"It's the first self-replicating cell on the planet that's parent is a computer," says Venter, referring to the fact that his team converted a cell's genome that existed as data on a computer into a living organism.Of course, the soundbyte is a drastic oversimplification of what's really happened here, but at the same time, as a proof of concept, it's a significant step towards the broader introduction of artificial, technologically derived forms into organic life.
This specific experiment only used genetic information that had been read, stored, and then reproduced chemically, without intervention into the functional content of the code. In other words, this experiment does not mean that we are any closer to developing artificial genes or in any deliberate way adding to existing, naturally evolved genomes. What it does represent is the entrance of genetic content into the circuit of digital reproducibility, and as holds true from Hansen, processes of manipulation potentialized by digitization.
Over the past three decades, genetic information from various sources (most notably in the 1990–2003 Human Genome Project) has been actively processed and recorded in digital databases. Nearly all of this data is still meaningless to us as the process of correlating genetic data to any form or function within an organism is supremely challenging (hence the controversy when Venter tried to patent the human genome despite having no insight into the raw data to which he was laying claim).

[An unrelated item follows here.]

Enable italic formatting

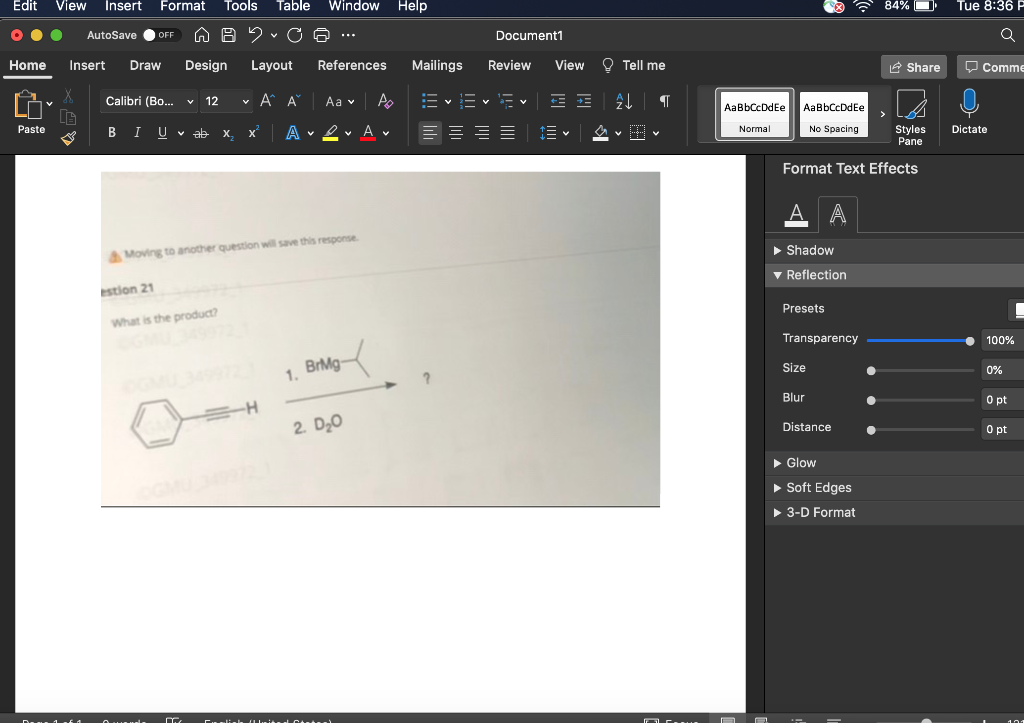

This particular experiment, however, allows the potential for the automated development of genetic code along the lines of the automated production of pharmaceuticals (eg. combinatorial biosynthesis) which has been successfully applied for decades. Having developed a process of effectively "stitching together [a genome] from smaller stretches of DNA synthesised in the lab" from raw data, Venter's lab has essentially created a method for producing genetic versions of Frankenstein's monster, the difference being that billions of attempts could be efficiently made in order to arrive at one that actually thrives. While this technology remains as yet unapplied, one cannot help but wonder how this engagement of the digital and the genetic has already altered our status in the universe. As Siegfried Kracauer wrote in "Boredom", "Radio likewise vaporizes beings, even before they have intercepted a single spark."